A Study to Confirm the Efficacy and Safety of Different Dupilumab Dose Regimens in Adults With Atopic Dermatitis (AD)

Status:
Completed
Trial end date:
2016-10-18
Target enrollment:
0
Participant gender:
All
Summary
The primary objective of the study was to assess the ability of different Dupilumab dose regimens, administered as monotherapy, to maintain the treatment response achieved after 16 weeks of initial treatment with Dupilumab monotherapy compared to placebo.
Phase:
Phase 3
Accepts Healthy Volunteers?
No
Details
Lead Sponsor:
Regeneron Pharmaceuticals
Collaborator:
Sanofi
Criteria
Key Inclusion Criteria:

1. Must have completed the treatment phase in 1 of the two 16-week initial treatment
studies (R668-AD-1334 or R668-AD-1416).

2. Must have achieved at least 1 of the following 2 treatment success criteria:

Investigator Global Assessment (IGA) = 0 or 1 (clear or almost clear) at week 16 OR
Eczema Area and Severity Index >= 75% (EASI-75) (at least 75% reduction in EASI score
from baseline to week 16)

3. Must be willing and able to comply with clinic visits and study-related procedures

4. Must provide signed informed consent

5. Must be able to understand and complete study-related questionnaires

Key Exclusion Criteria:

1. Receipt of rescue medication for AD in the initial treatment study

2. Any conditions that require permanent discontinuation of study treatment in either
initial treatment study

3. Planned or anticipated major surgical procedure during the participants's
participation in this study

4. Pregnant or breastfeeding women, or women planning to become pregnant or breastfeed
during this study

5. Women unwilling to use adequate birth control, if of reproductive potential* and
sexually active. Adequate birth control is defined as agreement to consistently
practice an effective and accepted method of contraception, whenever engaging in
heterosexual intercourse, throughout the duration of the study and for 120 days after
last dose of study drug. These include hormonal contraceptives, intrauterine device,
or double barrier contraception (e.g, condom + diaphragm), or a male partner with
documented vasectomy. Additional requirements for acceptable contraception may apply
in certain countries, based on local regulations. Investigators in these countries
will be notified accordingly in a protocol clarification letter.
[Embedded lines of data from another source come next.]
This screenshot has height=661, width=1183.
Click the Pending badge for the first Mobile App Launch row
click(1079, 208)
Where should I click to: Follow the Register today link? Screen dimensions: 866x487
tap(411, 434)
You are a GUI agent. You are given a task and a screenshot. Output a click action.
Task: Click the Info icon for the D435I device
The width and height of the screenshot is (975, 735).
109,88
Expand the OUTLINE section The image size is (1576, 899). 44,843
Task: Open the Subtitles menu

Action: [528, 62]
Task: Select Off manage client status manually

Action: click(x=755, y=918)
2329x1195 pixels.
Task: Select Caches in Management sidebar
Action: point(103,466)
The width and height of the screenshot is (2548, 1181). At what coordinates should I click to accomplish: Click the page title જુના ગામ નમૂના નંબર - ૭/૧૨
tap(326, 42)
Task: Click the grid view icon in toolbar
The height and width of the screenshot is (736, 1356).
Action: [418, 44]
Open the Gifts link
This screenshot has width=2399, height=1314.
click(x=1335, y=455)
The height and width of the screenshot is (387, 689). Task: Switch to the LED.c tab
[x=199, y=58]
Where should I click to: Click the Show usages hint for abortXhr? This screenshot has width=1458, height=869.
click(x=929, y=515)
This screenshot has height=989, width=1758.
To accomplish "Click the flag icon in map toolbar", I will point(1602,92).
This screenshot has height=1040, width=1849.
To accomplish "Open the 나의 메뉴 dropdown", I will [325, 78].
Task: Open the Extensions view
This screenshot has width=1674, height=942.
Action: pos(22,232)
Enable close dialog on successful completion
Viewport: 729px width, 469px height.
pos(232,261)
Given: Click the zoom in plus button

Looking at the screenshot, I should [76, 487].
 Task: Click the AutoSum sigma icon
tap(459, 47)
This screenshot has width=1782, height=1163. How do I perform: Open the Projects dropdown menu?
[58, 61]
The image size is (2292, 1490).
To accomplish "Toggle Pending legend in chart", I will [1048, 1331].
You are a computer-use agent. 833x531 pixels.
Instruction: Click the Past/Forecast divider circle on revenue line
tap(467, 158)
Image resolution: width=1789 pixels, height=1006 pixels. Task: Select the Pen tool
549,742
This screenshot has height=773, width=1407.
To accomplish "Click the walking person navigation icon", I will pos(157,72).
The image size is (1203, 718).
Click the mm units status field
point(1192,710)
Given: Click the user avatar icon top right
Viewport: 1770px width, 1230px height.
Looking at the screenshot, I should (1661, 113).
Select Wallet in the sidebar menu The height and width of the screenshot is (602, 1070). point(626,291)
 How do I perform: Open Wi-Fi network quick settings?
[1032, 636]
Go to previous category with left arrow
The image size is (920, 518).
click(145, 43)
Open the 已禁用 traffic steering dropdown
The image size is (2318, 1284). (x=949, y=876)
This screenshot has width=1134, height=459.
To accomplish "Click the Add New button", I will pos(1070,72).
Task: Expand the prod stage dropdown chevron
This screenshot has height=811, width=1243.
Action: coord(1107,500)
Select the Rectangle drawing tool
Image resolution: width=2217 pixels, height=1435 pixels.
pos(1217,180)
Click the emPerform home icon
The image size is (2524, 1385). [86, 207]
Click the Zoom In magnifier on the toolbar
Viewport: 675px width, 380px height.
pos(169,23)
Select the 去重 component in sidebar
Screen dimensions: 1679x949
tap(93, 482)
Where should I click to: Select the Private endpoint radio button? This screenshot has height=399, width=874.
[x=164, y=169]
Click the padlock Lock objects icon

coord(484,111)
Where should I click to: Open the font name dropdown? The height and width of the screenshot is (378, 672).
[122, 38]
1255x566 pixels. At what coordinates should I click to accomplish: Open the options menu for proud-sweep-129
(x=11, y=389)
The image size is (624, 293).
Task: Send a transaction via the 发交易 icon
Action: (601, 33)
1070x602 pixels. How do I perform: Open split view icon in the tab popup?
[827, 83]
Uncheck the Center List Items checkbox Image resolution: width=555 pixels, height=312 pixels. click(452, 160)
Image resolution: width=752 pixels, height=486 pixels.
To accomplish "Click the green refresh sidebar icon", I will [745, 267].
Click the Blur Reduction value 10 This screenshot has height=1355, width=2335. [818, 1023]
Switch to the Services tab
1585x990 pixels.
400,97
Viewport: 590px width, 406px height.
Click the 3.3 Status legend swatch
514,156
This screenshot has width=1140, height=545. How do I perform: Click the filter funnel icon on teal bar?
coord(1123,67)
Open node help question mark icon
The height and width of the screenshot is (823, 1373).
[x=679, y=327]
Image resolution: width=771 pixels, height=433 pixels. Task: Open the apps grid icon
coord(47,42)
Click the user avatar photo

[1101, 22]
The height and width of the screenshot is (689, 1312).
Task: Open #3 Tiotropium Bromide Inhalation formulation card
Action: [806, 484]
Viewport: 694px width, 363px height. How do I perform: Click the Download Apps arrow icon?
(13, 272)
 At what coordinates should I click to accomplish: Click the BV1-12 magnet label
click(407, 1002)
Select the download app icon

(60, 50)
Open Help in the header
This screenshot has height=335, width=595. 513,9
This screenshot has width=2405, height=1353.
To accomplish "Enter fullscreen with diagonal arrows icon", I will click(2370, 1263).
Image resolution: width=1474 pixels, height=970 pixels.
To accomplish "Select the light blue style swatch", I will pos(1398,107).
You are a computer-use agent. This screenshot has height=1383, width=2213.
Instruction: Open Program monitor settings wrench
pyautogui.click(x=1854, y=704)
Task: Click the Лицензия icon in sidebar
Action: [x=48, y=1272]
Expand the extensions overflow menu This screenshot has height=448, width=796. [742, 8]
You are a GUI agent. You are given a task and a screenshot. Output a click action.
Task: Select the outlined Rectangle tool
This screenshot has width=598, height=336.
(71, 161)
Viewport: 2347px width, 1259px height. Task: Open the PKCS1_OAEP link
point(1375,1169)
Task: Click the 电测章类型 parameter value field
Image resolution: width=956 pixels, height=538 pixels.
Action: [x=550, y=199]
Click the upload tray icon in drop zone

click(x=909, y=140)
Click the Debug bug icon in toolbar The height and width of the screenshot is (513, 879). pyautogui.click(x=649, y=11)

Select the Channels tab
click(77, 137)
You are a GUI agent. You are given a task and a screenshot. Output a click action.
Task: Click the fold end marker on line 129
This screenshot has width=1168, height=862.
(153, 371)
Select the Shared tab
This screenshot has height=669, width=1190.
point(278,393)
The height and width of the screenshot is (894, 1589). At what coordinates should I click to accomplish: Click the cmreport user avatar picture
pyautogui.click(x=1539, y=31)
(*For females, menopause is defined as at least 12 consecutive months without menses; if in
question, a follicle stimulating hormone level of >= 25 milli units per milliliter (mU/mL)
must be documented. Hysterectomy, bilateral oophorectomy, or bilateral tubal ligation must
be documented, as applicable; if documented, women with these conditions are not required
to use additional contraception).